Helaine S. Klasky, Yale University Spokesperson, raised some interesting issues in the administration’s statement denying the reality of that naughty Aliza Schvarts’ senior art project:

(Yale now has at least one Spokesperson, forsooth! Demonstrating that the current president and his entire skulk of deans are too self-important, or know themselves to be too inarticulate, to speak for the University. Jesus wept.)

Ms. Shvarts is engaged in performance art. Her art project includes visual representations, a press release and other narrative materials. She stated to three senior Yale University officials today, including two deans, that she did not impregnate herself and that she did not induce any miscarriages. The entire project is an art piece, a creative fiction designed to draw attention to the ambiguity surrounding form and function of a woman’s body.

She is an artist and has the right to express herself through performance art.

Had these acts been real, they would have violated basic ethical standards and raised serious mental and physical health concerns.

But Ms.

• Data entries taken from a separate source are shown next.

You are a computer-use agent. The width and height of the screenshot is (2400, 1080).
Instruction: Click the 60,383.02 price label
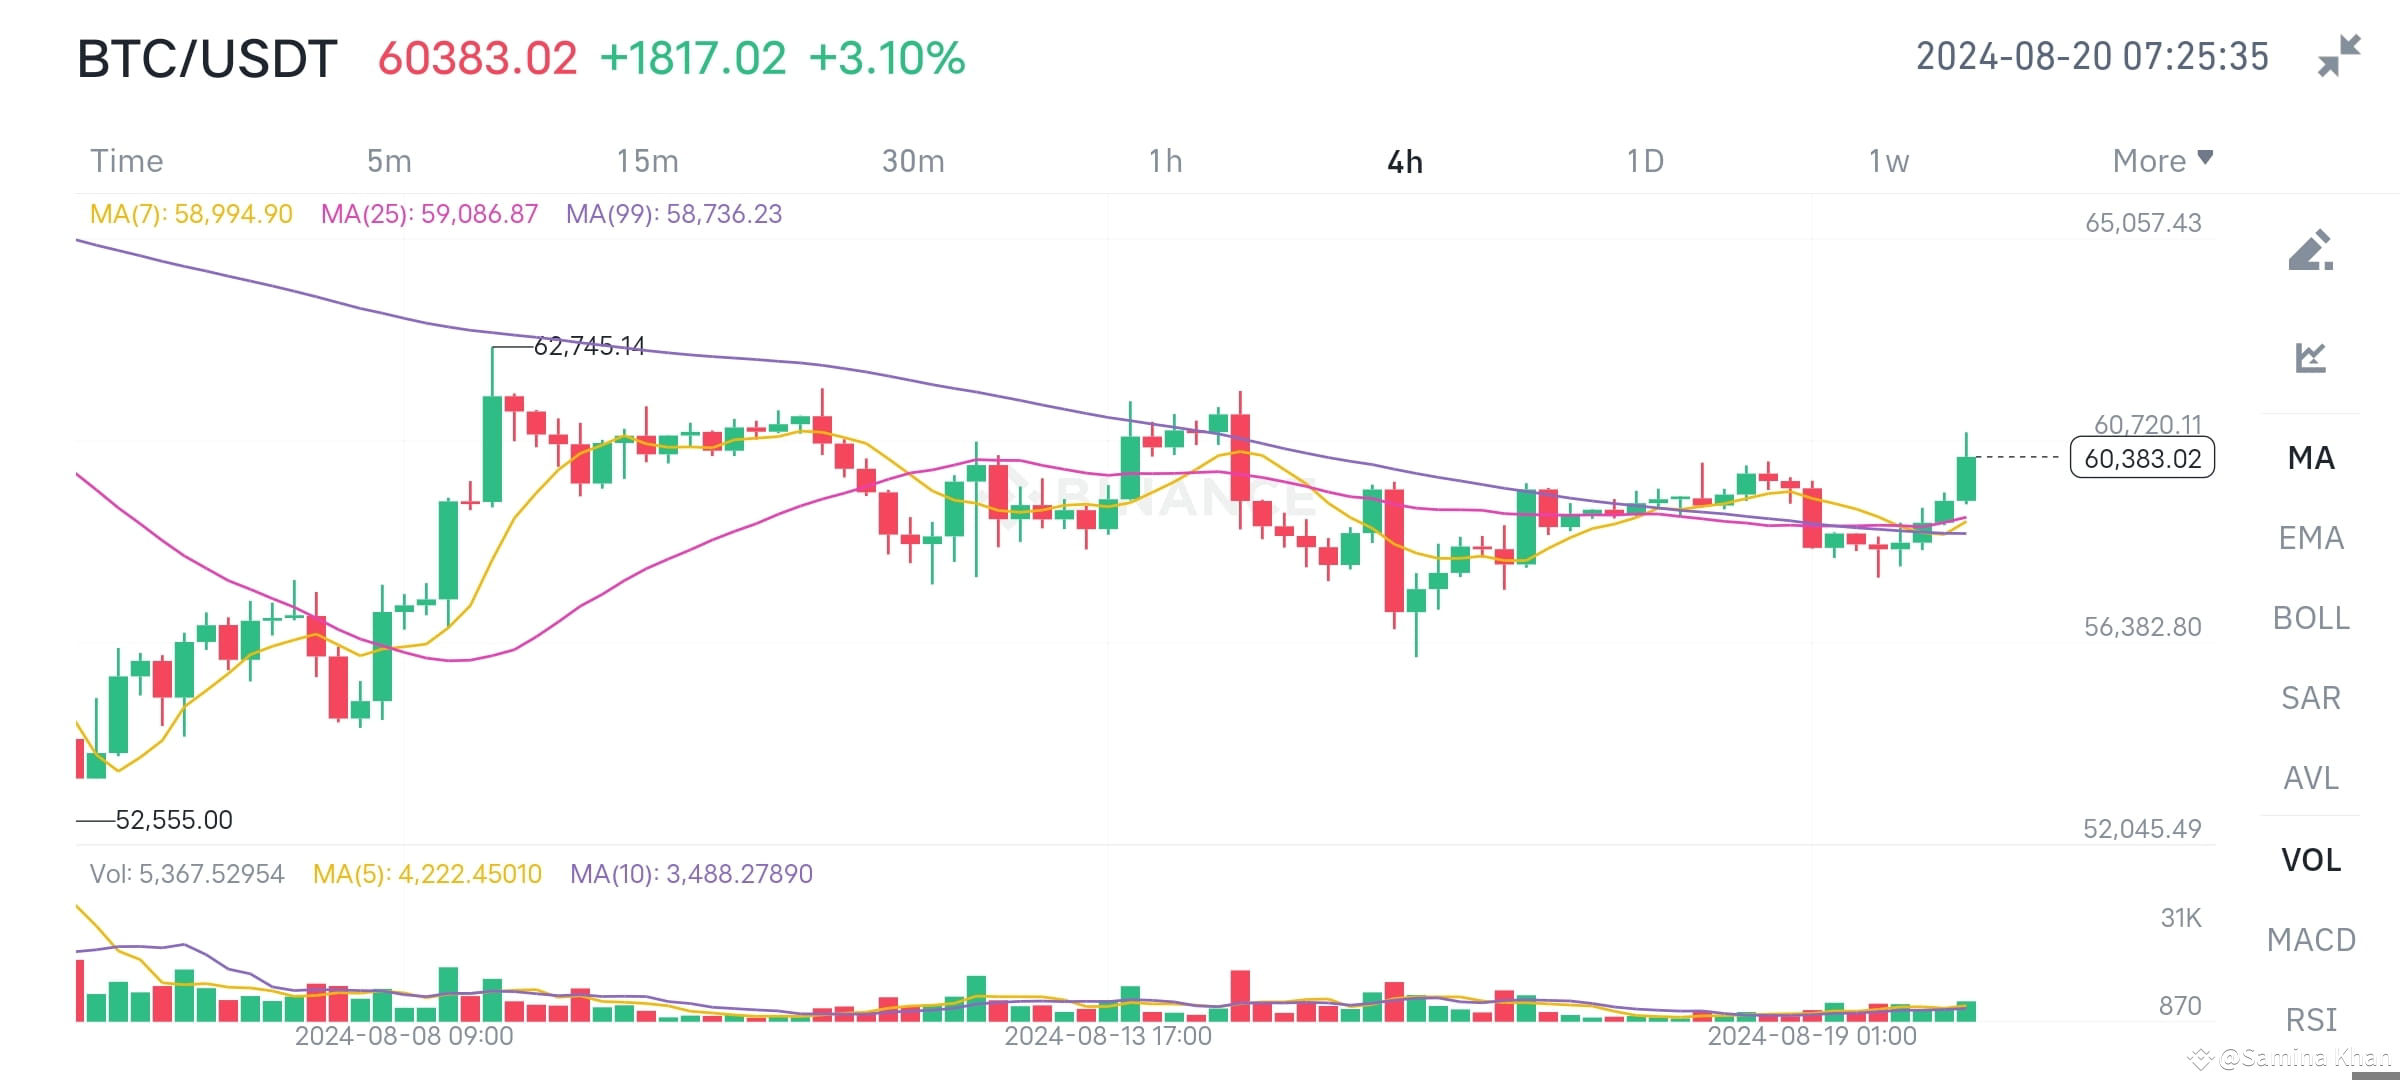(2140, 458)
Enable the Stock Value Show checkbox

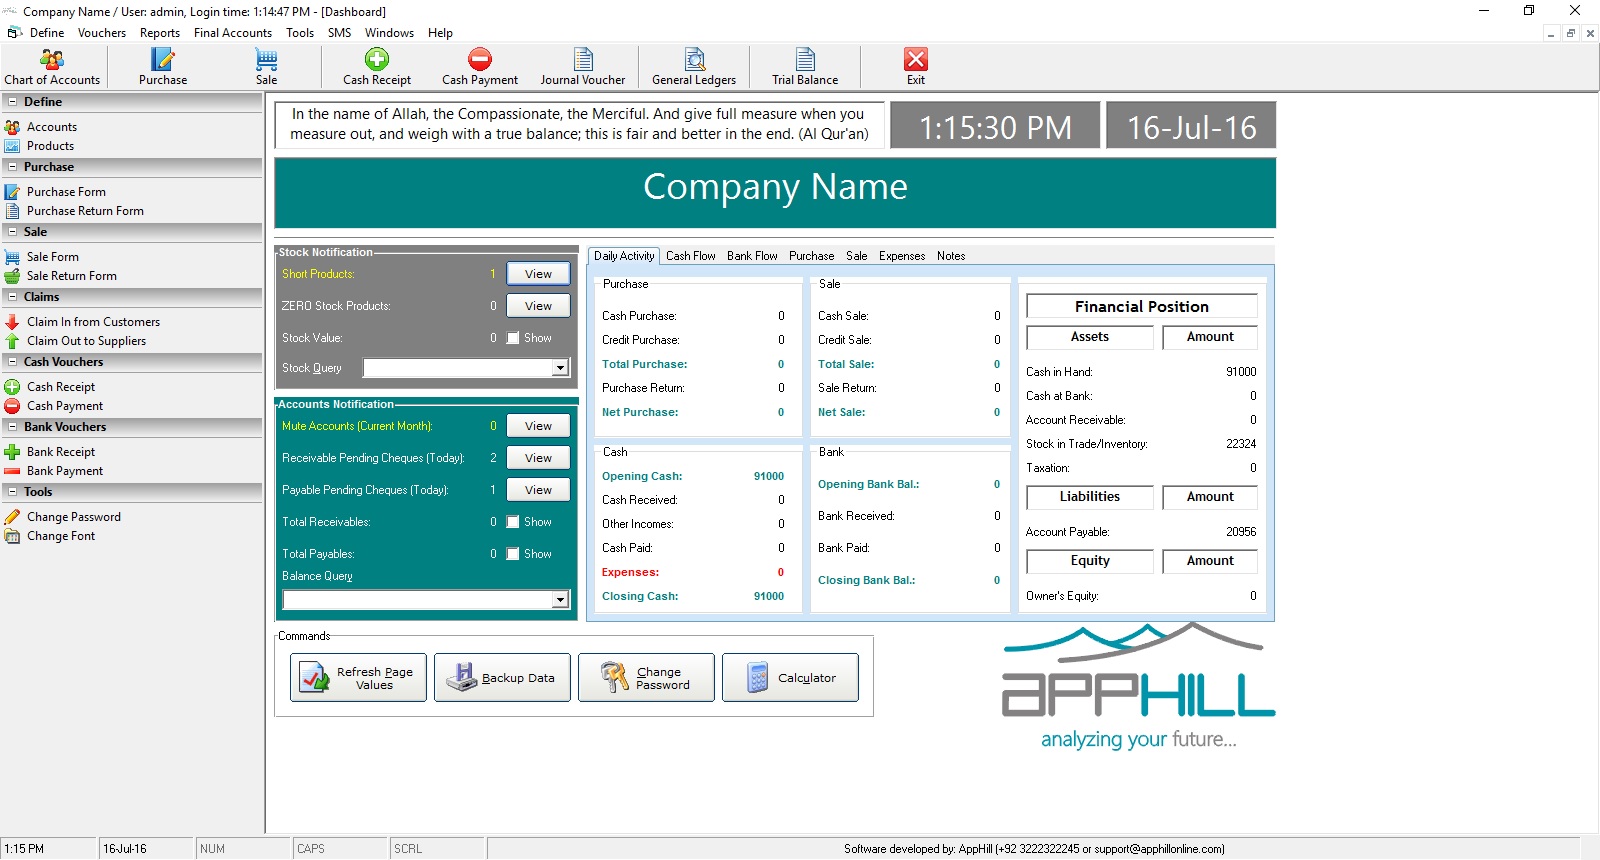[x=513, y=338]
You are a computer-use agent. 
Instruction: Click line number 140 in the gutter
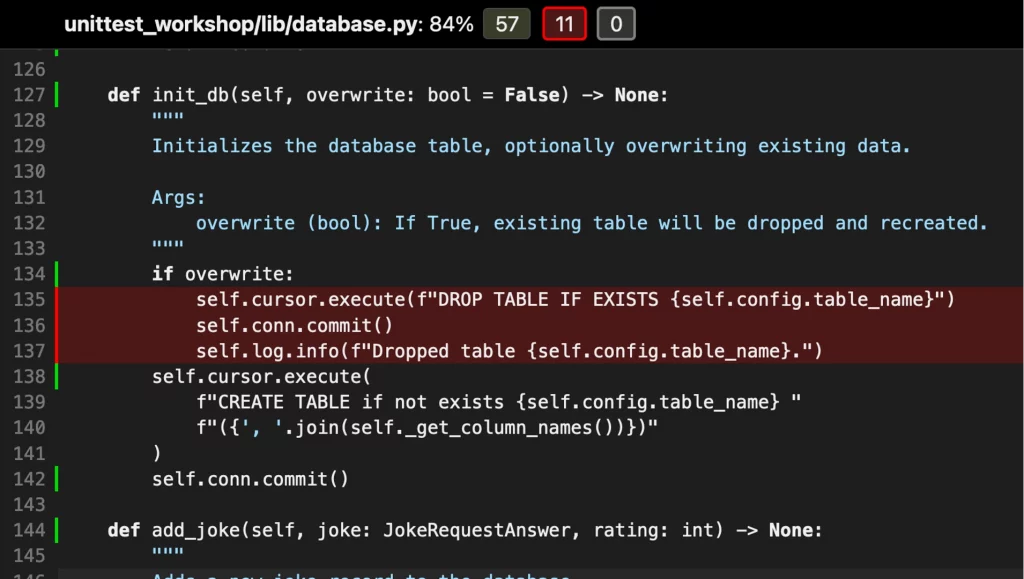[30, 427]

Schvarts fired back a manifesto, repeating the story of her project, and artfully identifying it as “myth,” while darkly hinting at a purpose and meaning capable of shaking the Yale art department and the University’s administration to their very foundations.

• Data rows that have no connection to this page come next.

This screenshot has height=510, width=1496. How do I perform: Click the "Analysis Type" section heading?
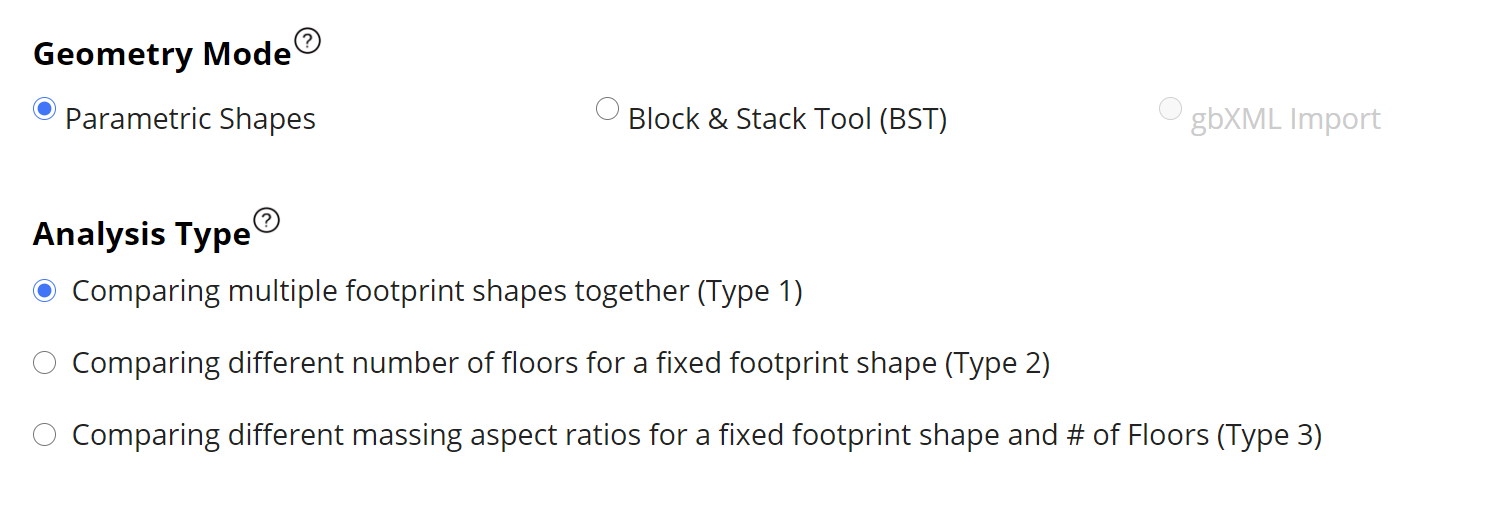click(142, 234)
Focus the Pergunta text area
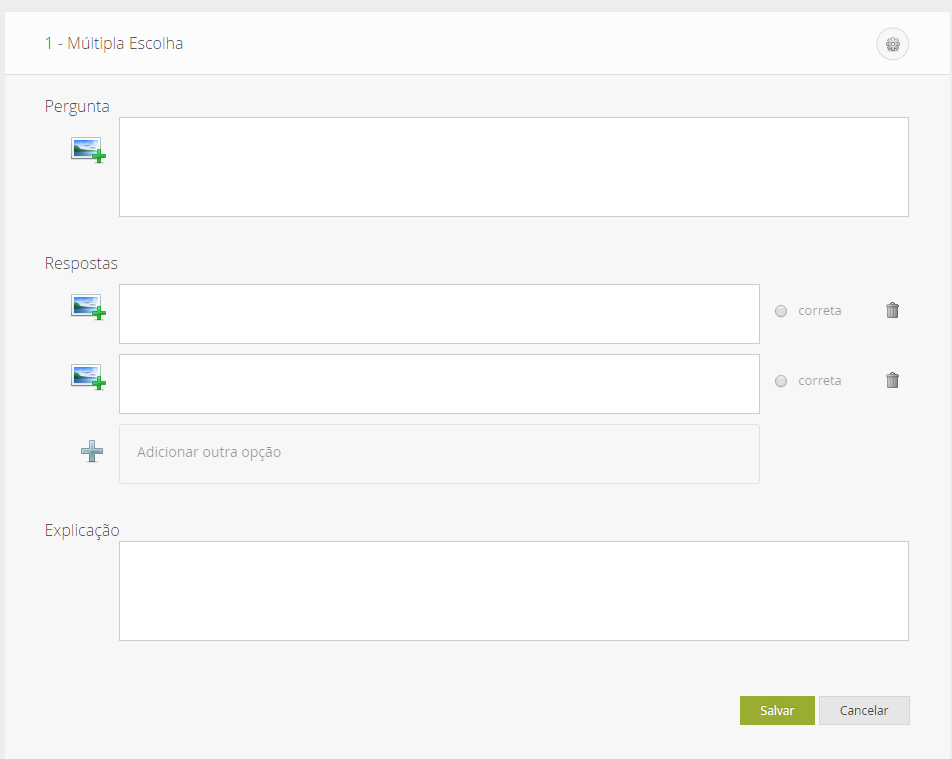 [x=513, y=167]
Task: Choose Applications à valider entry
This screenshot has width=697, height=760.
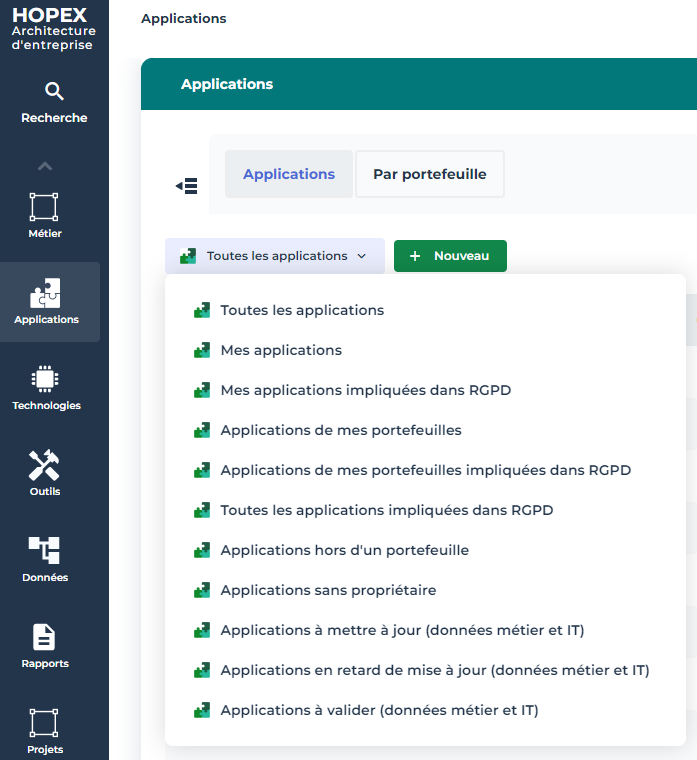Action: pyautogui.click(x=379, y=710)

For the past year, I performed repeated self-induced miscarriages. …

To protect myself and others, only I know the number of fabricators (Note the term -JDZ) who participated, the frequency and accuracy with which I inseminated and the specific abortifacient I used. Because of these measures of privacy, the piece exists only in its telling. This telling can take textual, visual, spatial, temporal and performative forms . copies of copies of which there is no original.

The artwork exists as the verbal narrative you see above, as an installation that will take place in Green Hall, as a time-based performance, as a independent concept, as a myth and as a public discourse.

In other words: the supposed piece of art never existed at all, except as a concept, a narrative, and a spoof.

Then, embedded in more jargon, Schvarts delivers the ultimate ambiguity.

Is she spouting a bunch of ridiculous leftwing cant, or is she producing what looks like a classic example of the genre in order to mock and satirize it? Is Aliza Schvartz possibly really a nice, ethically-concerned Jewish girl, taking a shrewd whack at the conventional liberal consensus on sex, reproduction, and abortion in the contemporary elite university with a vicious parody of the methodology and hermeneutics of fashionably politicized “art?”

It creates an ambiguity that isolates the locus of ontology to an act of readership. An intentional ambiguity pervades both the act and the objects I produced in relation to it. The performance exists only as I chose to represent it. … This central ambiguity defies a clear definition of the act. The reality of miscarriage is very much a linguistic and political reality, an act of reading constructed by an act of naming . an authorial act.

It is the intention of this piece to destabilize the locus of that authorial act, and in doing so, reclaim it from the heteronormative structures that seek to naturalize it.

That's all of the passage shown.